Really nice ideas and implementations to do integer math with printf() + its siblings on "primitive mcus". With guys like these, we will need some super computers to just blink leds to the 27th digit! Talking about not making it overly complicated.

Keep up the good work, guys.

rs20 · « **Reply #29 on:** March 14, 2014, 11:19:46 am »

Quote from: dannyf on March 14, 2014, 10:56:32 am

Really nice ideas and implementations to do integer math with printf() + its siblings on "primitive mcus". With guys like these, we will need some super computers to just blink leds to the 27th digit! Talking about not making it overly complicated.

Keep up the good work, guys.

Forgive me if I'm taking this too seriously, but I don't understand what you're saying through the sarcasm.
- If you're saying that using printf on an MCU is something that should be avoided somewhat, I would agree with you entirely; indeed, I avoided *, /, % and printf so the code I provided above compiles to a smaller object file than printf alone.
- If you're saying that the MCU is underpowered for the task requested by the OP, I disagree and present the evidence of the solutions already presented.
- If you're saying that we're way over-optimizing, you are correct. And we're loving it.
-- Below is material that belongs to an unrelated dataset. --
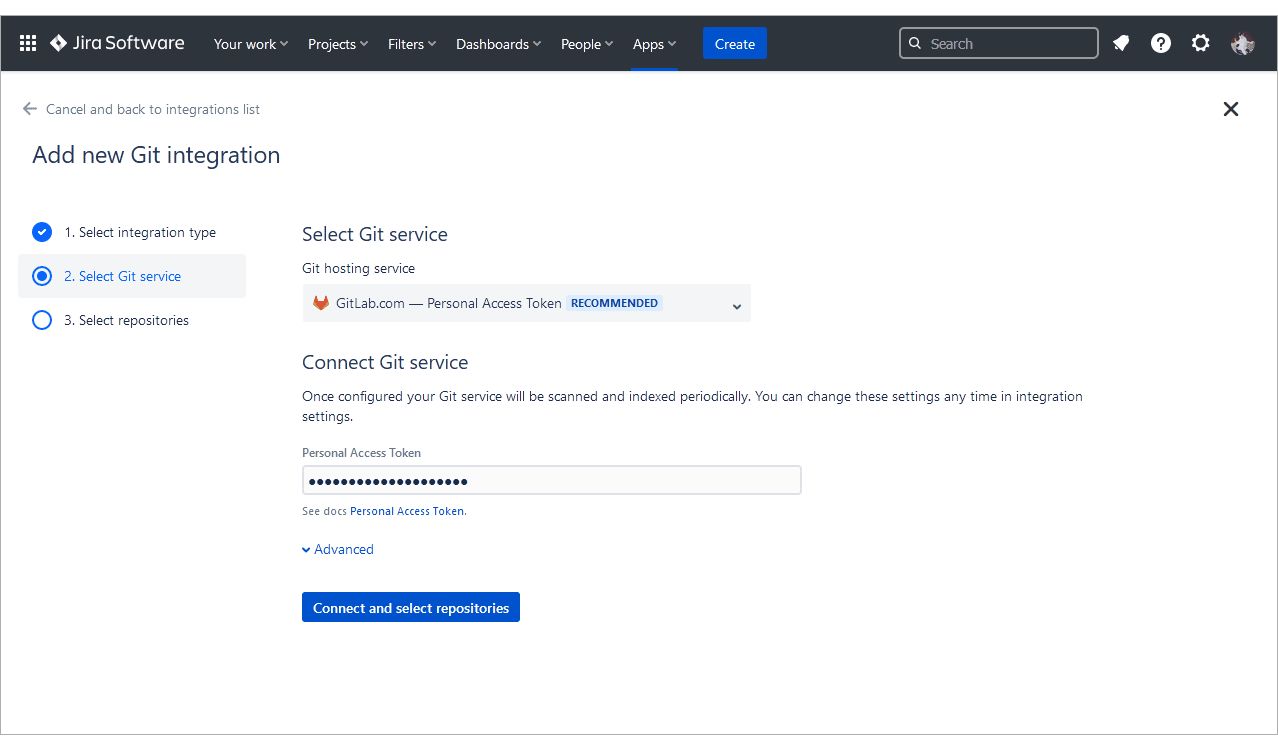Click Connect and select repositories button

(x=410, y=608)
I disagree that Qn is an appropriate choice. It sounds heavy, and suggesting Qn still leaves the question of rendering those fractional bits as a decimal completely unanswered, correct me if I'm wrong. And that's 90% of the problem. On the flip side, though, if the OP just wants 6dp, just doing (A*100000)/B, possibly with the support of an adaptation of the lldiv code below to support 64-bit ints, would be appropriate. It's true that we've taken the OPs request for "arbitrary precision" and taken it literally and run with it.
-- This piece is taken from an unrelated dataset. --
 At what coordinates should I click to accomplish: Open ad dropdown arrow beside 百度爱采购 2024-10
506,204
On an unrelated note, I've been playing around with the XC8 compiler and noticed some interesting things (I don't mess with assembler much, so I'm not sure how much of this is common; also, I have the free version, so I can't try optimizing to see if these things are fixed):

Check out this assembly code generated for a 32-bit shift-right-by-5 operation:

Code: [Select]

;arbdivide.c: 74: uint16_t y = x / 32;
        movf    main@x+1,w
        movwf   ??_main+1
        movf    main@x,w
        movwf   ??_main
        movlw   5
u885:
        lsrf    ??_main+1,f
        rrf     ??_main,f
        decfsz  9,f
        goto    u885
        movf    ??_main,w
        movwf   main@y
        movf    ??_main+1,w
        movwf   main@y+1
        line    76

That's right. It's basically a for loop doing x >>= 1 five times. That's like, at least 20 clock cycles right there. I've modified my code in my previous post to do less shifts-by-N and more shifts-by-1 accordingly. Because I'm all about premature optimization.
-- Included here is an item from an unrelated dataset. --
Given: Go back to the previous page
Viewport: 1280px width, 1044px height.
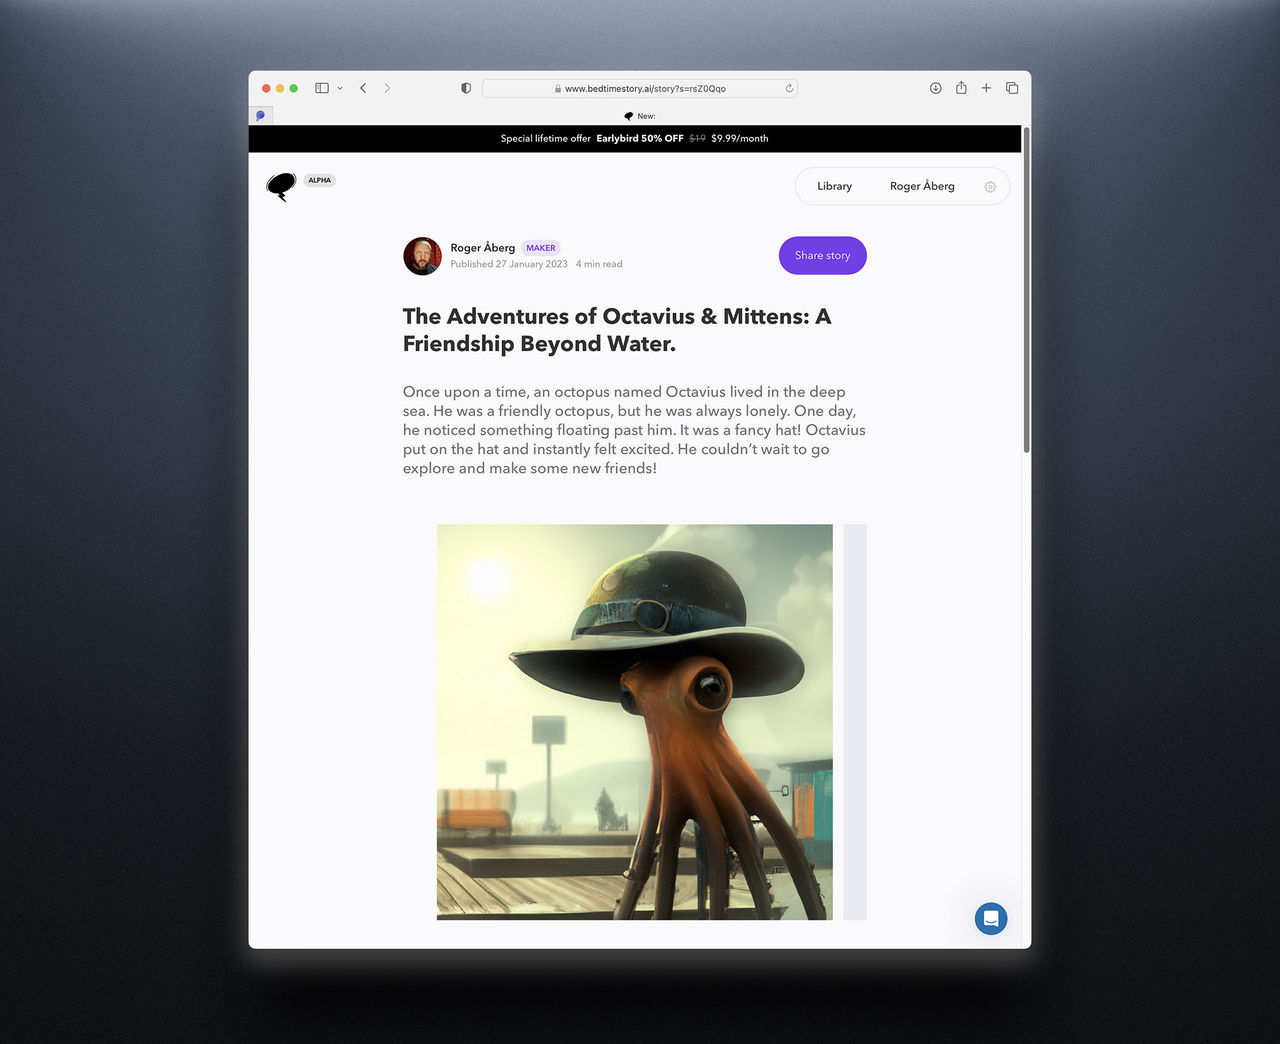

Also, taking a uint32_t x and going x % 10 makes a call to llmod:

Code: [Select]

__llmod(unsigned long int dividend, unsigned long int divisor)
{
        unsigned char   counter;

        if(divisor != 0) {
                counter = 1;
                while((divisor & 0x80000000UL) == 0) {
                        divisor <<= 1;
                        counter++;
                }
                do {
                        if((unsigned long)divisor <= (unsigned long)dividend)
                                dividend -= divisor;
                        *(unsigned long int *)&divisor >>= 1;
                } while(--counter != 0);
        }
        return dividend;
}

This is called even with a literal as the divisor. It's even called from printf as part of its %ld printing code. Which seems pretty bad when you consider that the first thing the code does is spend 22 iterations shifting the 10 left bit-by-bit until it becomes 0xA0000000. And that's repeated for every single digit in the printed number. I find it hard to believe that the generated code would still do this with -O3, but also find it hard to believe that the compiler could be smart enough to optimise this away. Finally, division is done by lldiv, a completely separate function. If you want both x%10 and x/10, you calculate one and then calculate the other from scratch, even though it's straightforward to blend the two loops together and get both at once (as both hamster_nz's and my code do). Fair enough, C doesn't have a way of asking for div and mod simultaneously, but it's just worth being aware how much performance you can be throwing away by not sticking close to the metal.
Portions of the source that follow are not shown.